In March 2017, King Khalid International Airport received a surge of 38,000 passengers per day on domestic flights. Domestic tourism in the Kingdom is expected to grow significantly over the next decade as a result of increased government spending in the tourism industry under the Vision 2030.
A number of initiatives have been launched to promote the cultural heritage of the Kingdom with the Saudi Commission for Tourism and National Heritage (SCTH) allocating around SAR400 million to a tourism related lending program that was launched at the Saudi Travel & Tourism Investment Market (STTIM) in Riyadh in Q1.
In the retail sector, the total supply of retail space in Riyadh stands at around 1.52 million sqm as of Q1 2017. While there were no major completions, one small project Al Ghadeer Square (around 7,000 sqm of GLA) was completed in Q1 2017. In addition, some small-scale retailers, like Al Jazeera Markets are expanding their business and leasing new space.
Al Jazeera Markets opened its fourth branch in Riyadh this quarter, adding almost 3,000 sqm of GLA and are expected to open three more small branches over the year, adding a further 3,000 sqm of GLA in aggregate.

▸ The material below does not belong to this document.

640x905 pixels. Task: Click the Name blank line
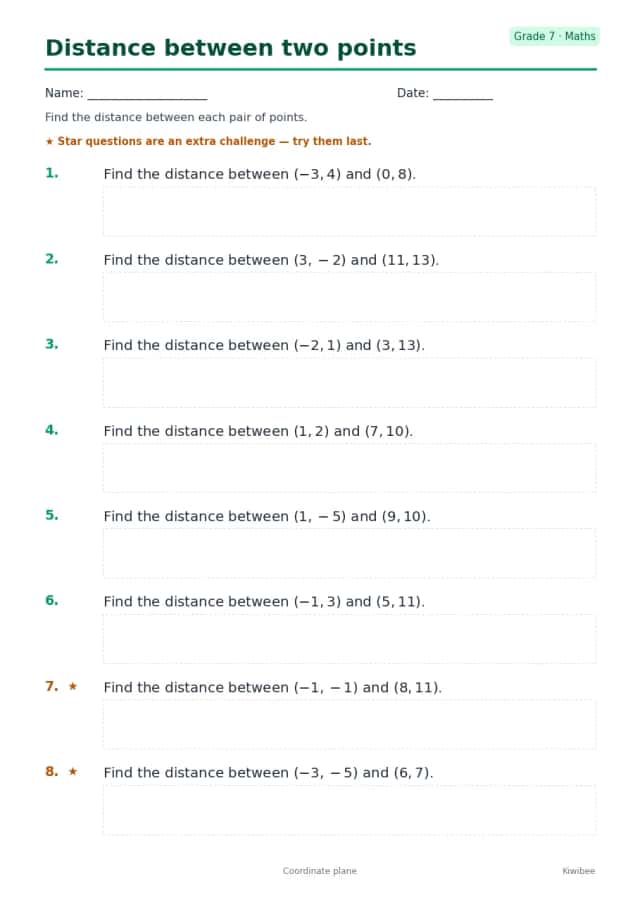[x=147, y=96]
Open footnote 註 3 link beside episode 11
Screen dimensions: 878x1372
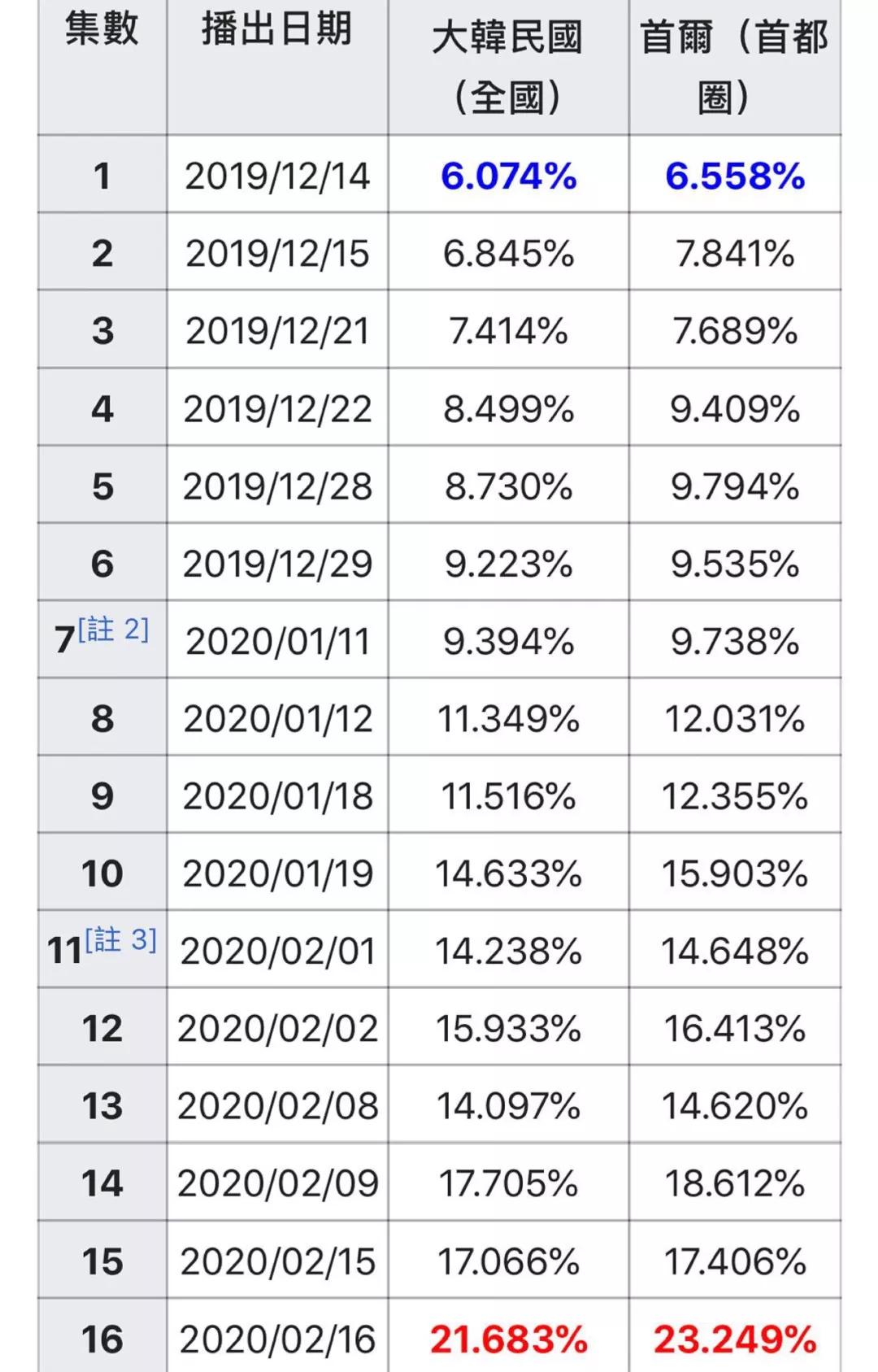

Additional small-scale completions expected during 2017 include Elite (11,000 sqm on Dhabbab Road) and Levels (7,500 sqm on the Northern Ring Road).
The most notable completion expected this year is Riyadh Park, a super-regional mall situated on the Northern Ring Road, which is expected to add around 92,000 sqm of GLA to the total retail supply in Q4.
Rents for super-regional centers have fallen by more than other malls, declining by 10 per cent over the past year.
Rents for regional malls have decreased by 5 per cent and rents for community malls have fallen 3 per cent year-on-year. Market wide vacancies have increased marginally to reach 8 per cent and occupancies are expected to soften further over the remainder of 2017 due to increased stock and more selective consumer behavior.
In the hotel sector, the first quarter of 2017 saw the opening of the Hyatt Regency hotel and the Best Western Plus Fursan.
The Hyatt Regency, a 5 star hotel situated in Al Olaya district, marks the first property of the Hyatt Hotels Corporation in Riyadh. It added 261 rooms to the total stock, currently standing at around 11,900 keys. The Best Western Plus added 66 keys of 4 star quality on the Eastern Ring Road.
A further 2,500 keys are currently scheduled for delivery in 2017, which should add downward pressure on ADRs. The pipeline for 2017 includes but is not limited to Crowne Plaza ITCC (386 keys), Fairmont Riyadh Business Gate (287 keys), Hilton Riyadh King Saud University (241 keys), Hilton Riyadh Hotel & Residences GOSI (645 keys and 221 serviced apartments), Nobu Hotel (134 keys), and Swiss-Belhotel Riyadh (126 keys).
However, some of the scheduled supply may be delayed to 2018 and beyond, given the historical trend of delays and the softening performance of this sector.
Low oil prices have reduced the travel and entertainment budgets of both the public and private sectors. As the Riyadh hospitality market relies heavily upon corporate and government related travel, it has witnessed a continued softening in performance.
Occupancy rates have decreased from 60 per cent to 57 per cent YT Feb, while ADR compressed to $193 (a 15 per cent decrease compared to YT Feb 2016) and RevPAR fell by 18 per cent to $109.